Exercise details: Copy the following lines exactly as they appear, without changing anything.

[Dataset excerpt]
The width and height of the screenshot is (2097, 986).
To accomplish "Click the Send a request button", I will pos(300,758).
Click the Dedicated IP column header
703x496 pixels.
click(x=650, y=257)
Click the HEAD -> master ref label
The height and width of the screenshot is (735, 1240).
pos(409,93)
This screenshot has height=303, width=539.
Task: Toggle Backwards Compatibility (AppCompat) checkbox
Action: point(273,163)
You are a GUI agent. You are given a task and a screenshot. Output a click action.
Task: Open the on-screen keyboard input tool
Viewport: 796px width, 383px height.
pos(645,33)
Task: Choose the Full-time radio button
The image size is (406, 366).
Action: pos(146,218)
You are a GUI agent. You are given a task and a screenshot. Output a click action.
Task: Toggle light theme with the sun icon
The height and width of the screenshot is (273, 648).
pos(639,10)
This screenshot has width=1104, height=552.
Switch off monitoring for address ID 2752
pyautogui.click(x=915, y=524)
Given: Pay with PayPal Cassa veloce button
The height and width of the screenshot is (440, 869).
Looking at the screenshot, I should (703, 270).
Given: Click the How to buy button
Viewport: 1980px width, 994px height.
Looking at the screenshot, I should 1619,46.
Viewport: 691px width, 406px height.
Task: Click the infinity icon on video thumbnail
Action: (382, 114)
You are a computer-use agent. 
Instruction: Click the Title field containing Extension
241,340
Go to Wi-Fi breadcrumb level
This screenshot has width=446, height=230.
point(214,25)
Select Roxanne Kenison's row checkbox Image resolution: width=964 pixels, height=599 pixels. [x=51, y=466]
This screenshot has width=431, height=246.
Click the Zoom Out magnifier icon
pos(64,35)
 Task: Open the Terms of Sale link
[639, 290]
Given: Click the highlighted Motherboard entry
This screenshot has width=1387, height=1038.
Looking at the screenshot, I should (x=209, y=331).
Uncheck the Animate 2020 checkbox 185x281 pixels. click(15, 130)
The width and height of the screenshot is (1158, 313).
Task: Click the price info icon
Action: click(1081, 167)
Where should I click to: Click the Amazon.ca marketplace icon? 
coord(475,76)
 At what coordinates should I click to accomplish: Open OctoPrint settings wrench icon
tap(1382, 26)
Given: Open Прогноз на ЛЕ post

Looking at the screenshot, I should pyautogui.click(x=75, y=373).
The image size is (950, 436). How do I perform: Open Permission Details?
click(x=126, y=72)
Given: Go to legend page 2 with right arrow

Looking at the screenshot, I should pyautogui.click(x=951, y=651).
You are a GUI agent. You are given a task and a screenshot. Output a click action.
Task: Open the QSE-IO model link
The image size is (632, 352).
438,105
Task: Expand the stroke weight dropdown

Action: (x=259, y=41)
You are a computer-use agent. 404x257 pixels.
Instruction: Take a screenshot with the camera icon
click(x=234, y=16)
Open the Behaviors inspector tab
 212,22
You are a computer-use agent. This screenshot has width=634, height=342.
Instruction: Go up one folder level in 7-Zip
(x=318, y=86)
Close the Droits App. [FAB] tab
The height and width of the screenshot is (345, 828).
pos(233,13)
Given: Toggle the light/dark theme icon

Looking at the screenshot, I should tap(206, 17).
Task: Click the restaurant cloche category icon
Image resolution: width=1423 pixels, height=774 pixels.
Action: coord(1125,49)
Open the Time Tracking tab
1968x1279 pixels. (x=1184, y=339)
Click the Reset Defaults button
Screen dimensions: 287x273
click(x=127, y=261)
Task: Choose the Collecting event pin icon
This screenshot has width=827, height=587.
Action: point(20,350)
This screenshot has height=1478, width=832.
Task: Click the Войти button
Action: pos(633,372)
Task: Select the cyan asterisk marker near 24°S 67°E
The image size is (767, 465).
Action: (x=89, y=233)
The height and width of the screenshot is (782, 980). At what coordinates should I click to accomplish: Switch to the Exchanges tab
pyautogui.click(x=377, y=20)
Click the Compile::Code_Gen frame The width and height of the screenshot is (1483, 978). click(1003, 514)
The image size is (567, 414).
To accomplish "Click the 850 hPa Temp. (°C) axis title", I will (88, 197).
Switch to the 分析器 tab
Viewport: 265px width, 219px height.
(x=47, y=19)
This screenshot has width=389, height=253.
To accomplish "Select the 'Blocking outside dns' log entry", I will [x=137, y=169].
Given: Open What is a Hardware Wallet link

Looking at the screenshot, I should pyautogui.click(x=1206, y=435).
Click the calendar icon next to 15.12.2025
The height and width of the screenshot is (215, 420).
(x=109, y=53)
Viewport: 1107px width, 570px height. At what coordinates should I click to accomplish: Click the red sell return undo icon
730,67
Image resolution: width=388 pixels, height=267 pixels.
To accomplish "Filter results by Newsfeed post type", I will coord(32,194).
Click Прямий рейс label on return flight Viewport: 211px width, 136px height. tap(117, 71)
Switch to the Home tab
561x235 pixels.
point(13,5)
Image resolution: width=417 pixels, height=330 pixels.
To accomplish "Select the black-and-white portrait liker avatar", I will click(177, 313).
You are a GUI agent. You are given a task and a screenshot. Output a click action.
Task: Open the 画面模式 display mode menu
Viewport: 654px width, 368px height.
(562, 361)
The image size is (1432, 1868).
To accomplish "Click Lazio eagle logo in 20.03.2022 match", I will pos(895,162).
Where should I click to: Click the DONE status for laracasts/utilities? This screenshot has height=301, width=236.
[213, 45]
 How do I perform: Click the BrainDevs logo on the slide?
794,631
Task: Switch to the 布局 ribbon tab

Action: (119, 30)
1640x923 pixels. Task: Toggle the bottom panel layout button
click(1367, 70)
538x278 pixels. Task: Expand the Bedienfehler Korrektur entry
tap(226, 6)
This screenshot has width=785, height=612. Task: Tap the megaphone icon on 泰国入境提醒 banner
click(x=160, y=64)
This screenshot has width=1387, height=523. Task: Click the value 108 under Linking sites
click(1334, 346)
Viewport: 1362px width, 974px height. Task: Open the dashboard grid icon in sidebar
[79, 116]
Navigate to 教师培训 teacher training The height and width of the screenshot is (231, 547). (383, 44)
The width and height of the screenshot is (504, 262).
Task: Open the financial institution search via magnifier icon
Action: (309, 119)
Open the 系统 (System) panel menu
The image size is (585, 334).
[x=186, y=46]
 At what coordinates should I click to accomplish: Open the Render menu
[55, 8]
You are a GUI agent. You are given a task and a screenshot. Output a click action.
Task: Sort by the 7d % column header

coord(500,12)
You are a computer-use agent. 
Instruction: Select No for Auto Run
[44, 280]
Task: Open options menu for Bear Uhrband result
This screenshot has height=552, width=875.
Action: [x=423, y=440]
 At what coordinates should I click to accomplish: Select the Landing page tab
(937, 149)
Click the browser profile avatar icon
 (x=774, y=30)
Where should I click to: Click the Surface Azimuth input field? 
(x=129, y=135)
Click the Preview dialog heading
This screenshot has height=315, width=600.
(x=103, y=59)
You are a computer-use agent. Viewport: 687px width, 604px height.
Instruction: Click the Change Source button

Complete answer:
The width and height of the screenshot is (2097, 986).
To accomplish "Click the Send a request button", I will pos(300,758).
Click the Dedicated IP column header
703x496 pixels.
click(x=650, y=257)
Click the HEAD -> master ref label
The height and width of the screenshot is (735, 1240).
pos(409,93)
This screenshot has height=303, width=539.
Task: Toggle Backwards Compatibility (AppCompat) checkbox
Action: point(273,163)
You are a GUI agent. You are given a task and a screenshot. Output a click action.
Task: Open the on-screen keyboard input tool
Viewport: 796px width, 383px height.
pos(645,33)
Task: Choose the Full-time radio button
The image size is (406, 366).
Action: pos(146,218)
You are a GUI agent. You are given a task and a screenshot. Output a click action.
Task: Toggle light theme with the sun icon
The height and width of the screenshot is (273, 648).
pos(639,10)
This screenshot has width=1104, height=552.
Switch off monitoring for address ID 2752
pyautogui.click(x=915, y=524)
Given: Pay with PayPal Cassa veloce button
The height and width of the screenshot is (440, 869).
Looking at the screenshot, I should (703, 270).
Given: Click the How to buy button
Viewport: 1980px width, 994px height.
Looking at the screenshot, I should 1619,46.
Viewport: 691px width, 406px height.
Task: Click the infinity icon on video thumbnail
Action: (382, 114)
You are a computer-use agent. 
Instruction: Click the Title field containing Extension
241,340
Go to Wi-Fi breadcrumb level
This screenshot has width=446, height=230.
point(214,25)
Select Roxanne Kenison's row checkbox Image resolution: width=964 pixels, height=599 pixels. [x=51, y=466]
This screenshot has width=431, height=246.
Click the Zoom Out magnifier icon
pos(64,35)
 Task: Open the Terms of Sale link
[639, 290]
Given: Click the highlighted Motherboard entry
This screenshot has width=1387, height=1038.
Looking at the screenshot, I should (x=209, y=331).
Uncheck the Animate 2020 checkbox 185x281 pixels. click(15, 130)
The width and height of the screenshot is (1158, 313).
Task: Click the price info icon
Action: click(1081, 167)
Where should I click to: Click the Amazon.ca marketplace icon? 
coord(475,76)
 At what coordinates should I click to accomplish: Open OctoPrint settings wrench icon
tap(1382, 26)
Given: Open Прогноз на ЛЕ post

Looking at the screenshot, I should pyautogui.click(x=75, y=373).
The image size is (950, 436). How do I perform: Open Permission Details?
click(x=126, y=72)
Given: Go to legend page 2 with right arrow

Looking at the screenshot, I should pyautogui.click(x=951, y=651).
You are a GUI agent. You are given a task and a screenshot. Output a click action.
Task: Open the QSE-IO model link
The image size is (632, 352).
438,105
Task: Expand the stroke weight dropdown

Action: (x=259, y=41)
You are a computer-use agent. 404x257 pixels.
Instruction: Take a screenshot with the camera icon
click(x=234, y=16)
Open the Behaviors inspector tab
 212,22
You are a computer-use agent. This screenshot has width=634, height=342.
Instruction: Go up one folder level in 7-Zip
(x=318, y=86)
Close the Droits App. [FAB] tab
The height and width of the screenshot is (345, 828).
pos(233,13)
Given: Toggle the light/dark theme icon

Looking at the screenshot, I should tap(206, 17).
Task: Click the restaurant cloche category icon
Image resolution: width=1423 pixels, height=774 pixels.
Action: coord(1125,49)
Open the Time Tracking tab
1968x1279 pixels. (x=1184, y=339)
Click the Reset Defaults button
Screen dimensions: 287x273
click(x=127, y=261)
Task: Choose the Collecting event pin icon
This screenshot has width=827, height=587.
Action: point(20,350)
This screenshot has height=1478, width=832.
Task: Click the Войти button
Action: pos(633,372)
Task: Select the cyan asterisk marker near 24°S 67°E
The image size is (767, 465).
Action: (x=89, y=233)
The height and width of the screenshot is (782, 980). At what coordinates should I click to accomplish: Switch to the Exchanges tab
pyautogui.click(x=377, y=20)
Click the Compile::Code_Gen frame The width and height of the screenshot is (1483, 978). click(1003, 514)
The image size is (567, 414).
To accomplish "Click the 850 hPa Temp. (°C) axis title", I will (88, 197).
Switch to the 分析器 tab
Viewport: 265px width, 219px height.
(x=47, y=19)
This screenshot has width=389, height=253.
To accomplish "Select the 'Blocking outside dns' log entry", I will [x=137, y=169].
Given: Open What is a Hardware Wallet link

Looking at the screenshot, I should pyautogui.click(x=1206, y=435).
Click the calendar icon next to 15.12.2025
The height and width of the screenshot is (215, 420).
(x=109, y=53)
Viewport: 1107px width, 570px height. At what coordinates should I click to accomplish: Click the red sell return undo icon
730,67
Image resolution: width=388 pixels, height=267 pixels.
To accomplish "Filter results by Newsfeed post type", I will coord(32,194).
Click Прямий рейс label on return flight Viewport: 211px width, 136px height. tap(117, 71)
Switch to the Home tab
561x235 pixels.
point(13,5)
Image resolution: width=417 pixels, height=330 pixels.
To accomplish "Select the black-and-white portrait liker avatar", I will click(177, 313).
You are a GUI agent. You are given a task and a screenshot. Output a click action.
Task: Open the 画面模式 display mode menu
Viewport: 654px width, 368px height.
(562, 361)
The image size is (1432, 1868).
To accomplish "Click Lazio eagle logo in 20.03.2022 match", I will pos(895,162).
Where should I click to: Click the DONE status for laracasts/utilities? This screenshot has height=301, width=236.
[213, 45]
 How do I perform: Click the BrainDevs logo on the slide?
794,631
Task: Switch to the 布局 ribbon tab

Action: (119, 30)
1640x923 pixels. Task: Toggle the bottom panel layout button
click(1367, 70)
538x278 pixels. Task: Expand the Bedienfehler Korrektur entry
tap(226, 6)
This screenshot has width=785, height=612. Task: Tap the megaphone icon on 泰国入境提醒 banner
click(x=160, y=64)
This screenshot has width=1387, height=523. Task: Click the value 108 under Linking sites
click(1334, 346)
Viewport: 1362px width, 974px height. Task: Open the dashboard grid icon in sidebar
[79, 116]
Navigate to 教师培训 teacher training The height and width of the screenshot is (231, 547). (383, 44)
The width and height of the screenshot is (504, 262).
Task: Open the financial institution search via magnifier icon
Action: (309, 119)
Open the 系统 (System) panel menu
The image size is (585, 334).
[x=186, y=46]
 At what coordinates should I click to accomplish: Open the Render menu
[55, 8]
You are a GUI agent. You are given a task and a screenshot. Output a click action.
Task: Sort by the 7d % column header

coord(500,12)
You are a computer-use agent. 
Instruction: Select No for Auto Run
[44, 280]
Task: Open options menu for Bear Uhrband result
This screenshot has height=552, width=875.
Action: [x=423, y=440]
 At what coordinates should I click to accomplish: Select the Landing page tab
(937, 149)
Click the browser profile avatar icon
 (x=774, y=30)
Where should I click to: Click the Surface Azimuth input field? 
(x=129, y=135)
Click the Preview dialog heading
This screenshot has height=315, width=600.
(x=103, y=59)
You are a computer-use agent. Viewport: 687px width, 604px height.
Instruction: Click the Change Source button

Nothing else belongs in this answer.